My Lai talvez seja o evento mais devastador da Guerra do Vietnã. A guerrilha na selva transformara os adversários em demônios e jovens comuns em genocidas.

A França colonizara o Vietnã no século 19, mas com a Segunda Guerra passou a enfrentar a resistência liderada por Ho Chi Minh, o homem austero que iniciou um célebre discurso citando, com admiração, trechos da Declaração da Independência americana.

John Kennedy, antes de se tornar o presidente que escalou a guerra, afirmara que deveriam persuadir os vietnamitas que eram contra a injustiça tanto quanto contra o comunismo.

A Guerra Fria, porém, saiu de controle e invadiu os conflitos regionais, como no caso da Coreia, rachada em duas depois de um conflito armado.

Com os franceses sendo escorraçados, o governo americano envolveu-se no conflito do Vietnã, mesmo sem o aval do Congresso, como determina sua Constituição.

Estava armada a arapuca. Os EUA se descobriram defendendo o Vietnã do Sul contra a expansão do Vietnã do Norte, supostamente um braço da China comunista. Não era bem assim. China e Vietnã viviam às turras havia centena de anos, e a população local lutava pela sua independência.

O governo americano, que não sabia bem contra quem estava lutando e humilhado pela resistência, intensificou seus ataques com brutalidade e descontrole, falsificando os relatos sobre o que ocorria. As suas disputas políticas internas inviabilizavam o reconhecimento de erros e um armistício.

O descontrole, alimentado por desinformação e pela demonização da divergência, transformou-se em tragédia.

Em "The Fog of War", Errol Morris entrevista Robert McNamara, secretário de Defesa nos anos 1960, um homem bom que se descobriu protagonista do indefensável. O documentário "The Vietnam War" descreve, com a narração angustiosamente pausada de Peter Coyote, a história dessa catástrofe.

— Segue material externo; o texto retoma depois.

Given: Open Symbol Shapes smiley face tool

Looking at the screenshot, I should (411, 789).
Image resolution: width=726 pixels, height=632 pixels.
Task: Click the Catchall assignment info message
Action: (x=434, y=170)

My Lai é exemplo extremo de como erros de avaliação e reações desmedidas podem gerar conflitos com desdobramentos inesperados e desastrosos.

Por aqui, continuamos a adição semanal de gotas ao balde da insensatez belicosa, um lado justificando a defesa de um AI-5 em caso de manifestações, o outro criticando a homenagem literária à poeta Elizabeth Bishop por seus comentários privados, nos anos 60, a favor do golpe. Uma hora transborda.